INSTRUCTIONS FOR THE TASK:
Each entry, in full: copy it out exactly.

DATA EXTRACTS: Begin

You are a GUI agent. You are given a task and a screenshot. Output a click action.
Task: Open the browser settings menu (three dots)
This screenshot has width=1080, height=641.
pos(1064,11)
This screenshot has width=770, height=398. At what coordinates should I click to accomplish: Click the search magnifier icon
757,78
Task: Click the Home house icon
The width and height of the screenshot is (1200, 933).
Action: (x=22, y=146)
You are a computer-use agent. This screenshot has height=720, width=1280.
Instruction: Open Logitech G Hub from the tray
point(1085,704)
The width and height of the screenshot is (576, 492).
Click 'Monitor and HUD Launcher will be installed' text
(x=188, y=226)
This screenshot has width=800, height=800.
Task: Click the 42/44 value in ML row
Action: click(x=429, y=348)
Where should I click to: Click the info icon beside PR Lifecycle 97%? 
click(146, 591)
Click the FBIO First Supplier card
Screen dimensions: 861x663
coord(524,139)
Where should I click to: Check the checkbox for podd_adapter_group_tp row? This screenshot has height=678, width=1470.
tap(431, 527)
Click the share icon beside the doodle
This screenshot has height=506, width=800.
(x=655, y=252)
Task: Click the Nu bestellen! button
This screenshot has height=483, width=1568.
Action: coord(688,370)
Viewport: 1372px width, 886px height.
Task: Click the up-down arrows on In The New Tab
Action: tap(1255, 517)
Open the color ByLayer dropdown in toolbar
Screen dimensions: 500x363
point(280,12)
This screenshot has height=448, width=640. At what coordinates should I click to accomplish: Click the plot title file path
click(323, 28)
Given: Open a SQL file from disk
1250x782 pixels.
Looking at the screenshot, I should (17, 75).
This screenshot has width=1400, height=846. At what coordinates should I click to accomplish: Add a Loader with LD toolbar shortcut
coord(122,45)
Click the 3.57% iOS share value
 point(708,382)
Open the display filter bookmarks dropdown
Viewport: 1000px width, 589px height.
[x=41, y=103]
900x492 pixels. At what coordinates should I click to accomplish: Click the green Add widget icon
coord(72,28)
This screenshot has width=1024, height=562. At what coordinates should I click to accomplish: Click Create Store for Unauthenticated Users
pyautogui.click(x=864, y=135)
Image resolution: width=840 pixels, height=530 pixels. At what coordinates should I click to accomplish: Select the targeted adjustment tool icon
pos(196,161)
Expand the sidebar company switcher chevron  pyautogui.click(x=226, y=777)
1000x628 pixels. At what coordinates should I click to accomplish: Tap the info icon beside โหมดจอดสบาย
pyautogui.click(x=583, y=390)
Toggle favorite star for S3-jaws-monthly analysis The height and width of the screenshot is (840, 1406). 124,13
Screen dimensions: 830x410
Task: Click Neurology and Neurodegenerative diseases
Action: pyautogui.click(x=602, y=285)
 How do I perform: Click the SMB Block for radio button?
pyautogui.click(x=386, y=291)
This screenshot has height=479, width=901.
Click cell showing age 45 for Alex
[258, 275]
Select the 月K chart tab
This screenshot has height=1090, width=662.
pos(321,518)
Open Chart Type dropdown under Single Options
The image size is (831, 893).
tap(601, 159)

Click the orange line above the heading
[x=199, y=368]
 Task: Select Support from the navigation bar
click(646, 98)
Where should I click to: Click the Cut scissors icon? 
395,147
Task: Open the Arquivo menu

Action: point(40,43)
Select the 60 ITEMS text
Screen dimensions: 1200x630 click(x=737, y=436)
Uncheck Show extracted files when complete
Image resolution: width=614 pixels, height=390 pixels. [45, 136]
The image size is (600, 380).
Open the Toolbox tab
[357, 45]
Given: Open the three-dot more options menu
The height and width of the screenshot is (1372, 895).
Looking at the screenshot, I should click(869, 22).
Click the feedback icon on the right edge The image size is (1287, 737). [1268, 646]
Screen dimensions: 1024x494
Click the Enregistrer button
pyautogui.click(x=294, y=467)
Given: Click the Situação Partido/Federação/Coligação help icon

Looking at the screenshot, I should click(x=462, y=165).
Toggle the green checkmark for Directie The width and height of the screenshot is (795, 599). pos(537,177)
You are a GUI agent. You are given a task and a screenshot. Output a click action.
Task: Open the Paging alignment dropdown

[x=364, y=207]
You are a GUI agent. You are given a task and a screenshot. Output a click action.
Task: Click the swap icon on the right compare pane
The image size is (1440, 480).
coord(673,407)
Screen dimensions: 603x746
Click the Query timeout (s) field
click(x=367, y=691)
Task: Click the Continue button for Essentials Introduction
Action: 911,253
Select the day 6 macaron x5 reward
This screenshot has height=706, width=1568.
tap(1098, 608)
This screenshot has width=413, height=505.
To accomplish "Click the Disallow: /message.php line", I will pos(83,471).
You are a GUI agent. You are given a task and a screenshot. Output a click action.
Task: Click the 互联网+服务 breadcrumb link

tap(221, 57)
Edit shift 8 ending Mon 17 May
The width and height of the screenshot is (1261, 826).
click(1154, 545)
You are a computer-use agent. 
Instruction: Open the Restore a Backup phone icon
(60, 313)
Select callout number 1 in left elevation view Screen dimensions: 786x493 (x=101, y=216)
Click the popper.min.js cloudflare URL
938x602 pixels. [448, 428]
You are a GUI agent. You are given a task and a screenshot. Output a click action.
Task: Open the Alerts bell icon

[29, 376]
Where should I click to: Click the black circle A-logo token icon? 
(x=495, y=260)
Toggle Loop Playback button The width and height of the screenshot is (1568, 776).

DATA EXTRACTS: End

RESULT FOR THIS EXERCISE:
You are a GUI agent. You are given a task and a screenshot. Output a click action.
Task: Open the browser settings menu (three dots)
This screenshot has width=1080, height=641.
pos(1064,11)
This screenshot has width=770, height=398. At what coordinates should I click to accomplish: Click the search magnifier icon
757,78
Task: Click the Home house icon
The width and height of the screenshot is (1200, 933).
Action: (x=22, y=146)
You are a computer-use agent. This screenshot has height=720, width=1280.
Instruction: Open Logitech G Hub from the tray
point(1085,704)
The width and height of the screenshot is (576, 492).
Click 'Monitor and HUD Launcher will be installed' text
(x=188, y=226)
This screenshot has width=800, height=800.
Task: Click the 42/44 value in ML row
Action: click(x=429, y=348)
Where should I click to: Click the info icon beside PR Lifecycle 97%? 
click(146, 591)
Click the FBIO First Supplier card
Screen dimensions: 861x663
coord(524,139)
Where should I click to: Check the checkbox for podd_adapter_group_tp row? This screenshot has height=678, width=1470.
tap(431, 527)
Click the share icon beside the doodle
This screenshot has height=506, width=800.
(x=655, y=252)
Task: Click the Nu bestellen! button
This screenshot has height=483, width=1568.
Action: coord(688,370)
Viewport: 1372px width, 886px height.
Task: Click the up-down arrows on In The New Tab
Action: tap(1255, 517)
Open the color ByLayer dropdown in toolbar
Screen dimensions: 500x363
point(280,12)
This screenshot has height=448, width=640. At what coordinates should I click to accomplish: Click the plot title file path
click(323, 28)
Given: Open a SQL file from disk
1250x782 pixels.
Looking at the screenshot, I should (17, 75).
This screenshot has width=1400, height=846. At what coordinates should I click to accomplish: Add a Loader with LD toolbar shortcut
coord(122,45)
Click the 3.57% iOS share value
 point(708,382)
Open the display filter bookmarks dropdown
Viewport: 1000px width, 589px height.
[x=41, y=103]
900x492 pixels. At what coordinates should I click to accomplish: Click the green Add widget icon
coord(72,28)
This screenshot has width=1024, height=562. At what coordinates should I click to accomplish: Click Create Store for Unauthenticated Users
pyautogui.click(x=864, y=135)
Image resolution: width=840 pixels, height=530 pixels. At what coordinates should I click to accomplish: Select the targeted adjustment tool icon
pos(196,161)
Expand the sidebar company switcher chevron  pyautogui.click(x=226, y=777)
1000x628 pixels. At what coordinates should I click to accomplish: Tap the info icon beside โหมดจอดสบาย
pyautogui.click(x=583, y=390)
Toggle favorite star for S3-jaws-monthly analysis The height and width of the screenshot is (840, 1406). 124,13
Screen dimensions: 830x410
Task: Click Neurology and Neurodegenerative diseases
Action: pyautogui.click(x=602, y=285)
 How do I perform: Click the SMB Block for radio button?
pyautogui.click(x=386, y=291)
This screenshot has height=479, width=901.
Click cell showing age 45 for Alex
[258, 275]
Select the 月K chart tab
This screenshot has height=1090, width=662.
pos(321,518)
Open Chart Type dropdown under Single Options
The image size is (831, 893).
tap(601, 159)

Click the orange line above the heading
[x=199, y=368]
 Task: Select Support from the navigation bar
click(646, 98)
Where should I click to: Click the Cut scissors icon? 
395,147
Task: Open the Arquivo menu

Action: point(40,43)
Select the 60 ITEMS text
Screen dimensions: 1200x630 click(x=737, y=436)
Uncheck Show extracted files when complete
Image resolution: width=614 pixels, height=390 pixels. [45, 136]
The image size is (600, 380).
Open the Toolbox tab
[357, 45]
Given: Open the three-dot more options menu
The height and width of the screenshot is (1372, 895).
Looking at the screenshot, I should click(869, 22).
Click the feedback icon on the right edge The image size is (1287, 737). [1268, 646]
Screen dimensions: 1024x494
Click the Enregistrer button
pyautogui.click(x=294, y=467)
Given: Click the Situação Partido/Federação/Coligação help icon

Looking at the screenshot, I should click(x=462, y=165).
Toggle the green checkmark for Directie The width and height of the screenshot is (795, 599). pos(537,177)
You are a GUI agent. You are given a task and a screenshot. Output a click action.
Task: Open the Paging alignment dropdown

[x=364, y=207]
You are a GUI agent. You are given a task and a screenshot. Output a click action.
Task: Click the swap icon on the right compare pane
The image size is (1440, 480).
coord(673,407)
Screen dimensions: 603x746
Click the Query timeout (s) field
click(x=367, y=691)
Task: Click the Continue button for Essentials Introduction
Action: 911,253
Select the day 6 macaron x5 reward
This screenshot has height=706, width=1568.
tap(1098, 608)
This screenshot has width=413, height=505.
To accomplish "Click the Disallow: /message.php line", I will pos(83,471).
You are a GUI agent. You are given a task and a screenshot. Output a click action.
Task: Click the 互联网+服务 breadcrumb link

tap(221, 57)
Edit shift 8 ending Mon 17 May
The width and height of the screenshot is (1261, 826).
click(1154, 545)
You are a computer-use agent. 
Instruction: Open the Restore a Backup phone icon
(60, 313)
Select callout number 1 in left elevation view Screen dimensions: 786x493 (x=101, y=216)
Click the popper.min.js cloudflare URL
938x602 pixels. [448, 428]
You are a GUI agent. You are given a task and a screenshot. Output a click action.
Task: Open the Alerts bell icon

[29, 376]
Where should I click to: Click the black circle A-logo token icon? 
(x=495, y=260)
Toggle Loop Playback button The width and height of the screenshot is (1568, 776).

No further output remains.